Predictive toxicology of cobalt nanoparticles and ions: comparative in vitro study of different cellular models using methods of knowledge discovery from data.

The toxicological effects of cobalt nanoparticles (Co-NPs) aggregates were examined and compared with those of cobalt ions (Co-ions) using six different cell lines representing lung, liver, kidney, intestine, and the immune system. Dose-response curves were studied in the concentration range of 0.05-1.0 mM, employing 3-(4,5-dimethylthiazol-2-Yl)-2,5-diphenyltetrazolium bromide test, neutral red, and Alamar blue as end point assays following exposures for 48 and 72 h. Data analysis and predictive modeling of the obtained data sets were executed by employing a decision tree model (J48), where training and validation were carried out by an iterative process. It was established, as expected, that concentration is the highest rank parameter. This is because concentration parameter provides the highest information gain with respect to toxicity. The second-rank parameter emerged to be either the compound type (Co-ions or Co-NPs) or the cell model, depending on the concentration range.
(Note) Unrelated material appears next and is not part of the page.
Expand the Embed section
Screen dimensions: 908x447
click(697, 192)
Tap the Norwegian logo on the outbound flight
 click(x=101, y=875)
The third and the lowest rank in the model was exposure duration. The hierarchy of cell sensitivity toward cobalt ions was found to obey the following sequence of cell lines: A549 > MDCK > NCIH441 > Caco-2 > HepG2 > dendritic cells (DCs), with A549 being the most sensitive cell line and primary DCs were the least sensitive ones. However, a different hierarchy pattern emerged for Co-NPs: A549 = MDCK = NCIH441 = Caco-2 > DCs > HepG2. The overall findings are in line with the hypothesis that the toxic effects of aggregated cobalt NPs are mainly due to cobalt ion dissolution from the aggregated NPs.